Münafıklara nâzır cihet ise:
Evet münafıklar küfür ve nifak zulmetine düştükleri zaman, dört cihetle kurtuluşları mümkün idi. Zira o nifaktan başlarını kaldırıp hakkı dinlemek, Kur’an’ın irşadına kulak vermek ile necatları mümkün idi. Fakat nefislerinin şeytanî olan hevası Kur’an’ın sadâsını kulaklarına eriştirecek havayı karıştırmakla mani olmuştur. Kur’an-ı Kerim bu cihetten ümitleri inkıta etmiş olduğuna işareten صُمٌّ demiştir. Ve bu işaretten, sanki kulakları kesilmiş, kulakları kesik itlerin kulaklarını andıran pek çirkin delikler kaldığına bir remiz vardır.
Sâniyen: Başlarını aşağıya indirip, vicdanlarıyla müşavere etmekle doğru yolu, hakkı sual etmekten necat cevabını almak imkânı var iken kalplerindeki inat, zebhedilen tavuk gibi dillerini içeri tarafa çekerek, konuşmalarına ve nedamet ile tövbe etmelerine mani olmuştur. Kur’an-ı Kerim bu kapının kapalı olduğuna işareten بُكْمٌ demiştir. Ve bu işaretten, dilleri çekilip atılmış ve ağızları sinek yuvası gibi kokulu çirkin bir delik gibi suratlarında kalmış olduğuna bir remiz vardır.

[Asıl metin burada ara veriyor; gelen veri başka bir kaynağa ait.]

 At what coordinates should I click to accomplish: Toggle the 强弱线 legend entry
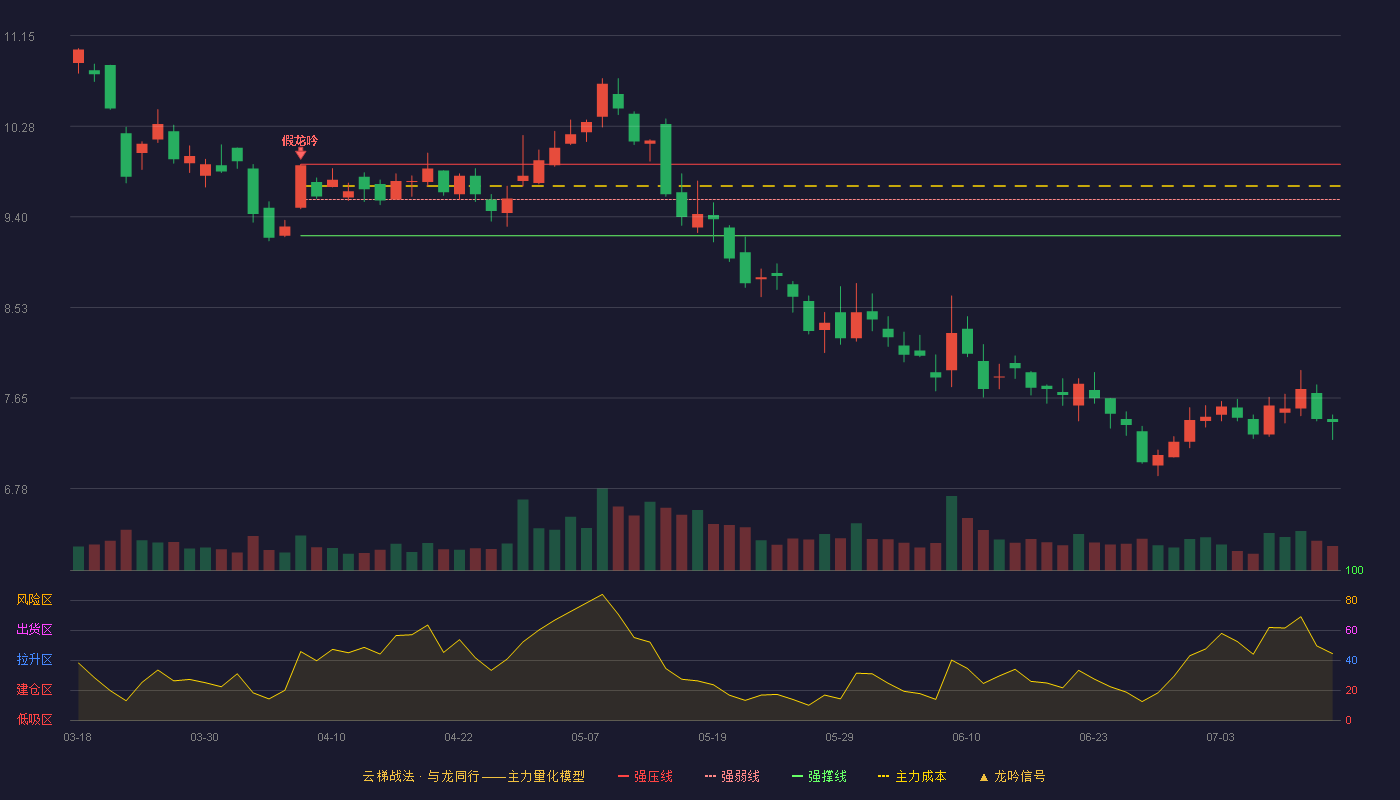click(732, 776)
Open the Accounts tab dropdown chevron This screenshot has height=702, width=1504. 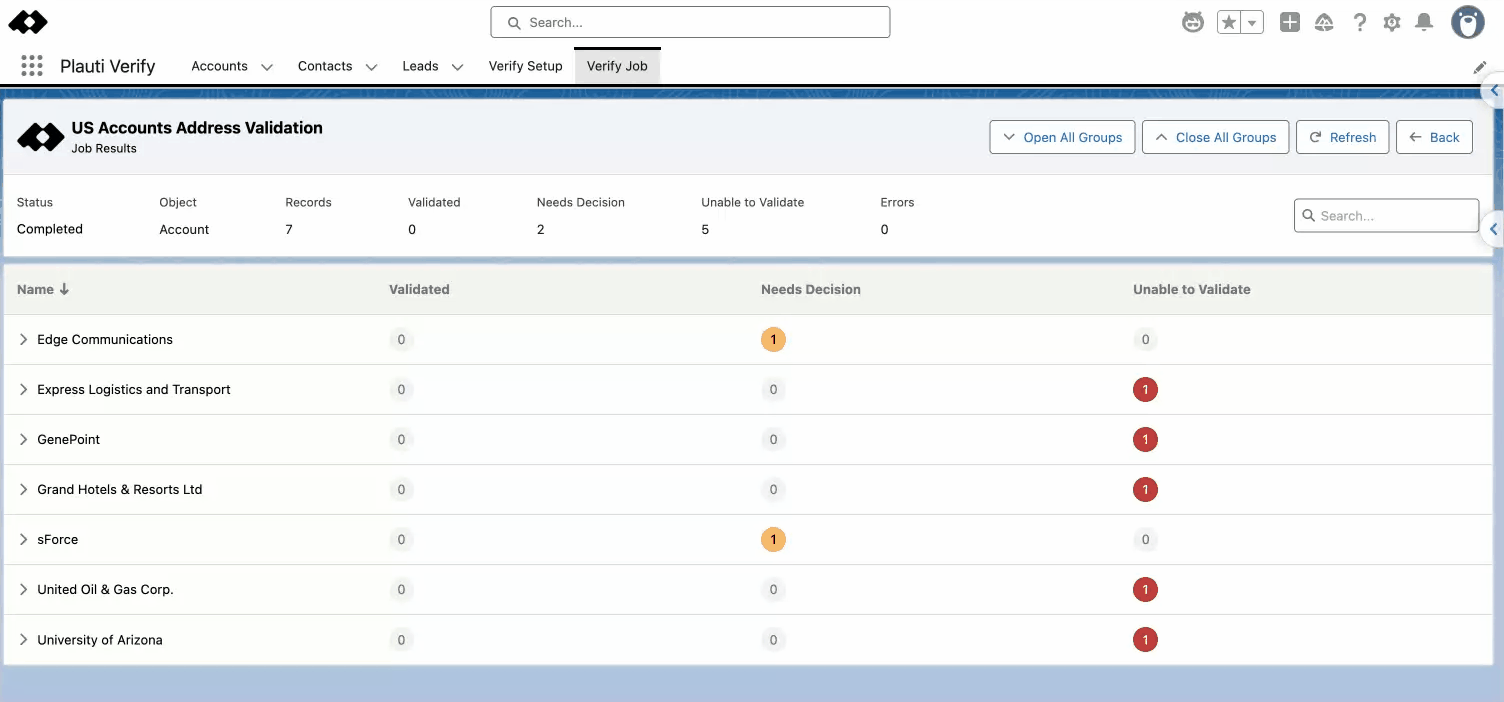(x=267, y=67)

Sâlisen: İbret nazarıyla dâhilî ve haricî delilleri görmekle, hakka rücûları mümkün iken gafletleri gözlerine el basarak körlük de kapakları kapatmakla yine necattan mahrum kalmışlardır. Kur’an-ı Kerim buna işareten عُمْىٌ demiştir. Yani şeytanlara bir yuva inşa edilmek üzere gözleri oyulmuş şeytanların başlarını andıran, başlarında çirkin ve korkunç iki tane mağara şeklini hayale arz ediyorlar.
Râbian: Pis ve çirkin vaziyetlerine bakıp da nâdim olarak tövbe etmeleri mümkün olduğu halde nefislerinin hevasına, bozuk fıtratlarının iktizasına inzimam eden şeytanın iğvasıyla yaptıkları o çirkin haller gözlerine güzel göründüğünden terk edemediler. İşte Kur’an-ı Kerim buna da فَهُمْ لَا يَرْجِعُونَ demekle, onların son ümitlerinin de suya düştüğüne ve kum deryasına ihtiyarıyla girip bir daha ihtiyarıyla çıkamayan bedbaht insanlar olduğuna işaret etmiştir.